Stored data:

⁂

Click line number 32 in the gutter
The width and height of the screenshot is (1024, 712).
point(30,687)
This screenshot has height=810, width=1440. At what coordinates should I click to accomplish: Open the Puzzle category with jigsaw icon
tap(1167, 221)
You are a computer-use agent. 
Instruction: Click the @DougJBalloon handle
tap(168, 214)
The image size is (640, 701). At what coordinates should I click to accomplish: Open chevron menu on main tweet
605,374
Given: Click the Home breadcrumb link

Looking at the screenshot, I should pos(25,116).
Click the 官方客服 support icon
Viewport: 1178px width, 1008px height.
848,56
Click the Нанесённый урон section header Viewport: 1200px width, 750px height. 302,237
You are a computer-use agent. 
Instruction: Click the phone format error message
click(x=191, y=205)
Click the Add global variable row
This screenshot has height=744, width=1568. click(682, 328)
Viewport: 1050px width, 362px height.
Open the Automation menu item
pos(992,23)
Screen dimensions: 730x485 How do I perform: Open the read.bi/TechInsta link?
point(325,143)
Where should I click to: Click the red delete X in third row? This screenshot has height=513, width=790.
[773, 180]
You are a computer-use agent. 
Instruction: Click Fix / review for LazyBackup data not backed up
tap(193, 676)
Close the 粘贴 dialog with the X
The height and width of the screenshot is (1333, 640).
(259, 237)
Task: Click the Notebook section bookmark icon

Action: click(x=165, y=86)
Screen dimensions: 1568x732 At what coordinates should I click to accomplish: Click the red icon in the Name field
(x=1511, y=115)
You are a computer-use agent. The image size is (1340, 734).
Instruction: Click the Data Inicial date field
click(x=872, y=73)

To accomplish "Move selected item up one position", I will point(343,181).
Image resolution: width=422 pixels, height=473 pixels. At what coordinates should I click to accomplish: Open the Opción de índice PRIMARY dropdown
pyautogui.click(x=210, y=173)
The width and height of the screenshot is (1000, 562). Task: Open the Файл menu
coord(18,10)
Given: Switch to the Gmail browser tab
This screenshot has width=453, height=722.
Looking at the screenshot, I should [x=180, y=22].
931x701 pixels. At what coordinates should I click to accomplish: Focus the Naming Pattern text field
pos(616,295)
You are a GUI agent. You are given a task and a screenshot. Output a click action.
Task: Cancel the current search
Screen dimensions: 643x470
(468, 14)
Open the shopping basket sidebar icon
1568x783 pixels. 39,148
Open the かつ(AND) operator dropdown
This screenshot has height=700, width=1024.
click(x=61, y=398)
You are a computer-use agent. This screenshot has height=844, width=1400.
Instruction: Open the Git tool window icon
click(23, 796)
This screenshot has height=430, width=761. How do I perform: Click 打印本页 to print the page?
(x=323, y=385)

⁂

### TASK DIRECTIONS:
A precise copy of all the records is needed.

### RESULT BELOW:
Click line number 32 in the gutter
The width and height of the screenshot is (1024, 712).
point(30,687)
This screenshot has height=810, width=1440. At what coordinates should I click to accomplish: Open the Puzzle category with jigsaw icon
tap(1167, 221)
You are a computer-use agent. 
Instruction: Click the @DougJBalloon handle
tap(168, 214)
The image size is (640, 701). At what coordinates should I click to accomplish: Open chevron menu on main tweet
605,374
Given: Click the Home breadcrumb link

Looking at the screenshot, I should pos(25,116).
Click the 官方客服 support icon
Viewport: 1178px width, 1008px height.
848,56
Click the Нанесённый урон section header Viewport: 1200px width, 750px height. 302,237
You are a computer-use agent. 
Instruction: Click the phone format error message
click(x=191, y=205)
Click the Add global variable row
This screenshot has height=744, width=1568. click(682, 328)
Viewport: 1050px width, 362px height.
Open the Automation menu item
pos(992,23)
Screen dimensions: 730x485 How do I perform: Open the read.bi/TechInsta link?
point(325,143)
Where should I click to: Click the red delete X in third row? This screenshot has height=513, width=790.
[773, 180]
You are a computer-use agent. 
Instruction: Click Fix / review for LazyBackup data not backed up
tap(193, 676)
Close the 粘贴 dialog with the X
The height and width of the screenshot is (1333, 640).
(259, 237)
Task: Click the Notebook section bookmark icon

Action: click(x=165, y=86)
Screen dimensions: 1568x732 At what coordinates should I click to accomplish: Click the red icon in the Name field
(x=1511, y=115)
You are a computer-use agent. The image size is (1340, 734).
Instruction: Click the Data Inicial date field
click(x=872, y=73)

To accomplish "Move selected item up one position", I will point(343,181).
Image resolution: width=422 pixels, height=473 pixels. At what coordinates should I click to accomplish: Open the Opción de índice PRIMARY dropdown
pyautogui.click(x=210, y=173)
The width and height of the screenshot is (1000, 562). Task: Open the Файл menu
coord(18,10)
Given: Switch to the Gmail browser tab
This screenshot has width=453, height=722.
Looking at the screenshot, I should [x=180, y=22].
931x701 pixels. At what coordinates should I click to accomplish: Focus the Naming Pattern text field
pos(616,295)
You are a GUI agent. You are given a task and a screenshot. Output a click action.
Task: Cancel the current search
Screen dimensions: 643x470
(468, 14)
Open the shopping basket sidebar icon
1568x783 pixels. 39,148
Open the かつ(AND) operator dropdown
This screenshot has height=700, width=1024.
click(x=61, y=398)
You are a computer-use agent. This screenshot has height=844, width=1400.
Instruction: Open the Git tool window icon
click(23, 796)
This screenshot has height=430, width=761. How do I perform: Click 打印本页 to print the page?
(x=323, y=385)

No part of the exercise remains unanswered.